NCX. Navigation Control file for Xml. Designed by Daisy to support Digital Talking Books. Rammed through the IDPF with little discussion by Adobe, who is the IDPF's 800-lb Gorilla now that Microsoft has stopped caring. Adobe preferred the NCX to the existing "tours" element, probably as a result of the NIH syndrome. NCX is a rather chatty format, due in large part to the fact that it was designed as a navigation aid for audio books for the blind rather than as a simple table of contents. Fortunately, end users never need look at it, and it can easily be built using automated tools rather than by hand.
Page numbers now have magically jumped from the left margin to the right margin and what used to read "[PG 014]" now just reads a small grey "14" -- how do they do that?
Magic. Seriously, I think one needs to be cautious when trying to judge the quality of an ePub file by how it looks in any particular User Agent. Due to the influence of Adobe on the ePub specification, I believe that the Adobe Digital Edition reader is probably the most compliant of the ePub readers available, but even that software is not fully compliant with the specification. If you find problems with the way an ePub looks using any particular software it is as likely that the problem is with the software as it is that the problem is in the file. I'm guessing from your description that ADE is what you were using to look at the ePub. The developers of ADE seem to be committed to making ePubs as much like PDF as possible. Thus, ADE automatically puts a page number in the right hand margin of the display. If page numbers are not actually included in the ePub (more on this later) ADE will make some up. The only relation these made-up numbers have to the underlying text is that they are sequential, i.e. 2 is guaranteed to come after 1. BTW, ADE is not the only User Agent that carries on this charade. I know that Aldiko does it, and it's possible that the Nook does it as well. In Aldiko I've learned how to turn it off; so far, I haven't been able to figure out how to do that in ADE. [snip]

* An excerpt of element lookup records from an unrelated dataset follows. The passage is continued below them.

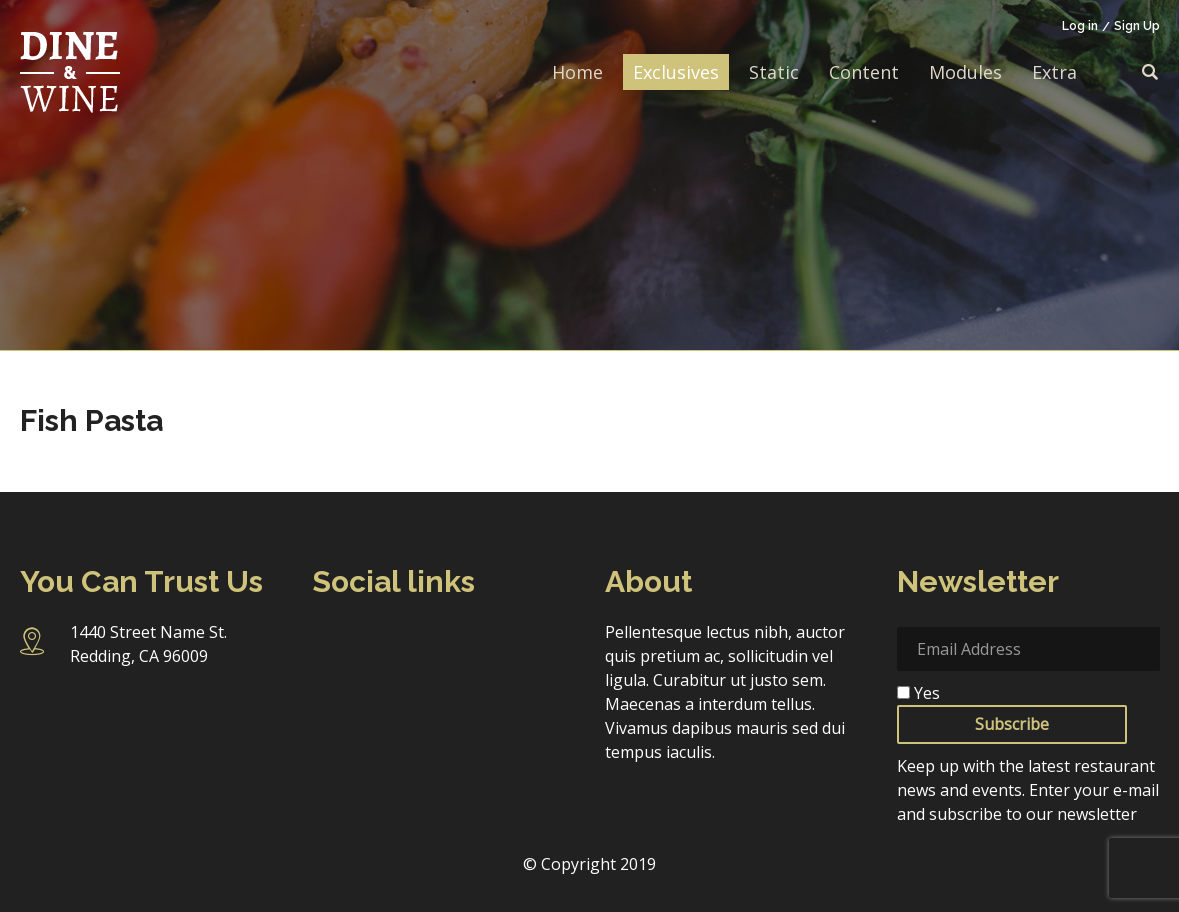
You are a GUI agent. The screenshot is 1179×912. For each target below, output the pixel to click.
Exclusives (676, 72)
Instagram (385, 643)
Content (864, 72)
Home (577, 72)
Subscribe (1012, 724)
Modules (965, 72)
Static (774, 72)
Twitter (439, 642)
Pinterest (330, 686)
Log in (1080, 26)
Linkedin (492, 642)
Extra (1054, 72)
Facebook (330, 642)
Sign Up (1137, 26)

Hm, except now I see a line that says:
[pg 002][pg 013] ... 7
So now I am confused: Is this page 2, or page 13, or page 7 ???

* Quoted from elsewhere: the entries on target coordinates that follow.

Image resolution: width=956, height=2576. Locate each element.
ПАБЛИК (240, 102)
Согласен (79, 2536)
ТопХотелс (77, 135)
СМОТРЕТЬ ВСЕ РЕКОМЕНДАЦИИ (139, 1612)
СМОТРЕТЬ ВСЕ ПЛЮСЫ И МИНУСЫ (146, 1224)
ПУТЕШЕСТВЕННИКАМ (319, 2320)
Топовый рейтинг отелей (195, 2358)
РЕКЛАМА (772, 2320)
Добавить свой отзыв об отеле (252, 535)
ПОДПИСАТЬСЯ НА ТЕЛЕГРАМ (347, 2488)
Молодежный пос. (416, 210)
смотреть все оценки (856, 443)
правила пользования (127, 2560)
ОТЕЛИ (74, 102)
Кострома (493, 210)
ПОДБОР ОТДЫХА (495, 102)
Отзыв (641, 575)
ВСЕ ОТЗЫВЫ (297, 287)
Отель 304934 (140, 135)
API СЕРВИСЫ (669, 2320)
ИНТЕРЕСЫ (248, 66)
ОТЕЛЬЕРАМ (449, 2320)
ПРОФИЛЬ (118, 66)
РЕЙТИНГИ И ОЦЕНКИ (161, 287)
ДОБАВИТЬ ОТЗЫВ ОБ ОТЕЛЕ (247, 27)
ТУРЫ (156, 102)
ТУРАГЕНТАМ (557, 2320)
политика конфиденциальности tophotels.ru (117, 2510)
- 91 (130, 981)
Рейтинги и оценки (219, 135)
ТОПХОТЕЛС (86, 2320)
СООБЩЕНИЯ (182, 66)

The NCX file that is part of ePub is used to create the only Table of Contents that ADE recognizes (remember, NCX was Adobe's idea in the first place). But that is not it's only purpose. In addition to the <navMap> section, which defines that which is approximately a Table of Contents, an NCX file can also contain a <pageList> section which is intended to contain a list of page anchors that point to the beginning of each page in the document (because, after all, PDF is page oriented). In ADE, if this page list is present in the NCX file it is used instead of the made-up numbers. I think that what you're seeing is page numbers which were unadvisedly placed into the source HTML file and not suppressed by your User Agent (many ePub User Agents don't do a good job with the { display:none } style), plus the page markers auto-generated either from the NCX file or made up just because ADE (or equivalent) seemed to think you would want them (I don't, but YMMV). The HTML ePub maker used by PG does a pretty good job at constructing an NCX file from the structure of an HTML file based upon the ordering and levels of <h?> headers. It could probably be enhanced to build a page list in the NCX file as well, by finding the embedded page anchors in the HTML, adding references to those anchors to the NCX, and removing any visible component of the anchor before packaging the ePub. Anyone who is evaluating the quality of the ePubs produced by the PG tool would be well advised to learn the ePub and XHTML specifications, unzip the subject ePub and examine the markup by hand. There's simply too much variation among User Agents to be able to come to any valid conclusion any other way.